What to work on - Give back exactly the stretch of data below from the line holding "The image size is (1400, 861)." through the line holding "Task: Click the source: sharemaestro.com text", both ends included, and leave the remaining lines out.

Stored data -
◇ ◇ ◇ ◇
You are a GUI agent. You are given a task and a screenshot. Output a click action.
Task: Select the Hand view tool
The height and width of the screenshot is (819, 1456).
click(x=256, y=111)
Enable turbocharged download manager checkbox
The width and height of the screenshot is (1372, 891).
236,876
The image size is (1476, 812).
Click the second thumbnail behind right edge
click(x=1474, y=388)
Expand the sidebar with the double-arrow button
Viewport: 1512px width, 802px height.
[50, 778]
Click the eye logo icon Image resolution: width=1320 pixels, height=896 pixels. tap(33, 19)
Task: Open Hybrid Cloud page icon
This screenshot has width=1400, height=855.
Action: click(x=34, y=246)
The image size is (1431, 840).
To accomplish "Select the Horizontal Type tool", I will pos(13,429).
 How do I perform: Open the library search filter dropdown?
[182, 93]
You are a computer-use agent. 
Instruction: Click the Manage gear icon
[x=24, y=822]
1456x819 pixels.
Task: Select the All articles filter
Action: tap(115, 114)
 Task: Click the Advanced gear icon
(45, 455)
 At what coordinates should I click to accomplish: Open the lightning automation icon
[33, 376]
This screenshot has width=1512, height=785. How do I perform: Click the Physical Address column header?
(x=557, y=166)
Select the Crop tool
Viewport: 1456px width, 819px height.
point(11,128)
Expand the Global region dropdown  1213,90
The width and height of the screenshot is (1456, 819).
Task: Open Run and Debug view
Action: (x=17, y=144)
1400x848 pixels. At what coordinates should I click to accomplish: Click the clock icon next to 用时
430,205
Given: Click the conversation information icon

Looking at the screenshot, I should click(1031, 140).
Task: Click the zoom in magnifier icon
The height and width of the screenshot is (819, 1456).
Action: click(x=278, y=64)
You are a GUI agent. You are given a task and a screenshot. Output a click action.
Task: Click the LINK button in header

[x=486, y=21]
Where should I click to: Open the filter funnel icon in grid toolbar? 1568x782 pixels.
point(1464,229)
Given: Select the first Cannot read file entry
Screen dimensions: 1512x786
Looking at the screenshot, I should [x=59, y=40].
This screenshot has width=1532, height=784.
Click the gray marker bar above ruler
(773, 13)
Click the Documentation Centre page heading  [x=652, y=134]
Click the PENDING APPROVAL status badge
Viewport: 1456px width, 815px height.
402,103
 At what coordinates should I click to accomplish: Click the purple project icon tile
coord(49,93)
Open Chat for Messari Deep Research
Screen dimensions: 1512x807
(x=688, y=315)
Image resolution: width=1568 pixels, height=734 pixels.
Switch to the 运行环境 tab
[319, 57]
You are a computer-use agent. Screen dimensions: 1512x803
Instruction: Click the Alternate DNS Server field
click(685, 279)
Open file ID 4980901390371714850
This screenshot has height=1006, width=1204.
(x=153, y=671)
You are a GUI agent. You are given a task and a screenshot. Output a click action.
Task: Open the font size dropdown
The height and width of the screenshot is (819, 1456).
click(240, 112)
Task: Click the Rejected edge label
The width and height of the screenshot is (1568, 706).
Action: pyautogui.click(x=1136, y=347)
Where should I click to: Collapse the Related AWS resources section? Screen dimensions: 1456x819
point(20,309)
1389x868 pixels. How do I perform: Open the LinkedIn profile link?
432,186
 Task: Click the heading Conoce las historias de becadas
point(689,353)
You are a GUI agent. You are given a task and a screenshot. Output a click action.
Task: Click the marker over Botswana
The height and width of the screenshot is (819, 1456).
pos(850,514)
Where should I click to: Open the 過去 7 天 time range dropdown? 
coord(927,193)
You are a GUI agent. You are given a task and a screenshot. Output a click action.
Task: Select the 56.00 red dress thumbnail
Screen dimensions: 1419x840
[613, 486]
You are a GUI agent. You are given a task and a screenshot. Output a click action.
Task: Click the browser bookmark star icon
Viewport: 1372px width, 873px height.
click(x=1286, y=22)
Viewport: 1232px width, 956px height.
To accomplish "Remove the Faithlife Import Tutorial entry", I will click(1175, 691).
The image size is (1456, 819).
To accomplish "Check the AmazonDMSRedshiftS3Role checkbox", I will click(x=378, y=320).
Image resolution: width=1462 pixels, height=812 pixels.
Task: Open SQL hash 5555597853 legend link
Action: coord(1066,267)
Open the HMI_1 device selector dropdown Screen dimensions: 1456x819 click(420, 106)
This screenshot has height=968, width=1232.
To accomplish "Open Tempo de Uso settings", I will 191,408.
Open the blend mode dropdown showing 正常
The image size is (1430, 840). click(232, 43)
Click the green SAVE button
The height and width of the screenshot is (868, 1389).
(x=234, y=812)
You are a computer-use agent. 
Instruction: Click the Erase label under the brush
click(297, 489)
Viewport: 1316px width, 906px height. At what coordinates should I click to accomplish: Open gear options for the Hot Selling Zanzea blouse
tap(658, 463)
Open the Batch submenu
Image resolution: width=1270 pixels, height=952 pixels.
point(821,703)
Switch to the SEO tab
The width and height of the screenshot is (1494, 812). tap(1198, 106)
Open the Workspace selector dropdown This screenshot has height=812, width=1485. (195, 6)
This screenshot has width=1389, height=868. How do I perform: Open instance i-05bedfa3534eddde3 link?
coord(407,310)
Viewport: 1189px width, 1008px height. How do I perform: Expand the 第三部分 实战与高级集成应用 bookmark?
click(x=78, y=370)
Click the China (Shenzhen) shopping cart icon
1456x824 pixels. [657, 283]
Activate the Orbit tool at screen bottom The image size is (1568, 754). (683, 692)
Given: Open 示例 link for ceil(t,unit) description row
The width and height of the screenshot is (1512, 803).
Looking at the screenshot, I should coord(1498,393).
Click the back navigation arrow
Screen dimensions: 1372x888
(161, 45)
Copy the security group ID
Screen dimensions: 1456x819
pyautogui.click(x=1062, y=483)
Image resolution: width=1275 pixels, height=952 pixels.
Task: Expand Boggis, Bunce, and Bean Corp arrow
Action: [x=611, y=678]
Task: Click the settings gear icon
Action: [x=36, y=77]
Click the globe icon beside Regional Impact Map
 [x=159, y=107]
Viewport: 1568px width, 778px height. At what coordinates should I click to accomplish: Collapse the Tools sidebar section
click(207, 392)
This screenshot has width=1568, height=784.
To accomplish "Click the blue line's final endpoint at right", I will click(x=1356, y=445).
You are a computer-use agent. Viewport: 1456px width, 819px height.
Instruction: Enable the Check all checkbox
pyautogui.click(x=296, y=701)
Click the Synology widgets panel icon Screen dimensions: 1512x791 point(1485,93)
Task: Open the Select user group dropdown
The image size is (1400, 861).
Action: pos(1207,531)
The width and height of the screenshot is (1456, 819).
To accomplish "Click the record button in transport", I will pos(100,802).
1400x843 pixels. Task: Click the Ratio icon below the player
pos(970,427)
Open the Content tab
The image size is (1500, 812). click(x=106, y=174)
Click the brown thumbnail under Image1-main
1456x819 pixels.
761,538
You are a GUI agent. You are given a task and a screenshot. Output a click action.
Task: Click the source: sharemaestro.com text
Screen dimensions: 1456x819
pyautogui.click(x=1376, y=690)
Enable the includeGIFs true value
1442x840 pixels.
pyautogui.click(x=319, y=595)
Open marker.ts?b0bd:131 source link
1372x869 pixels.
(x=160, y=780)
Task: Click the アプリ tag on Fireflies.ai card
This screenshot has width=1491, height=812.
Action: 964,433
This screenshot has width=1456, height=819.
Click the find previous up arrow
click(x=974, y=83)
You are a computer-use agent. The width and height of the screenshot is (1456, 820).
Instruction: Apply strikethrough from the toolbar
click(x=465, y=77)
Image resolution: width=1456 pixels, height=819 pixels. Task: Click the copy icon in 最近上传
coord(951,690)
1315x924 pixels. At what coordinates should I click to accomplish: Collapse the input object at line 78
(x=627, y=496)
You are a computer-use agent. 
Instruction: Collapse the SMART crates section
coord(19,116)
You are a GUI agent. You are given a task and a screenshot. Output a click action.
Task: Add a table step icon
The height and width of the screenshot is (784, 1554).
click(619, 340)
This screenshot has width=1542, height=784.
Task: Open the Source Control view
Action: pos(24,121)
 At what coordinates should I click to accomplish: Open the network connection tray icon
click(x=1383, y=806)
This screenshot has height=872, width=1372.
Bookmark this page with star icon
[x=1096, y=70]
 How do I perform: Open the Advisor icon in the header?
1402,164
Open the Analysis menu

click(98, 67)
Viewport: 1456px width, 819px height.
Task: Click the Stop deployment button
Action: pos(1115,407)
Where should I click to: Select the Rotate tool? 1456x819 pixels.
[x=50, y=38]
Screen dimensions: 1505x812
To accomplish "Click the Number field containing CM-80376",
◇ ◇ ◇ ◇
Answer to the exercise -
The image size is (1400, 861).
Action: pos(1207,531)
The width and height of the screenshot is (1456, 819).
To accomplish "Click the record button in transport", I will pos(100,802).
1400x843 pixels. Task: Click the Ratio icon below the player
pos(970,427)
Open the Content tab
The image size is (1500, 812). click(x=106, y=174)
Click the brown thumbnail under Image1-main
1456x819 pixels.
761,538
You are a GUI agent. You are given a task and a screenshot. Output a click action.
Task: Click the source: sharemaestro.com text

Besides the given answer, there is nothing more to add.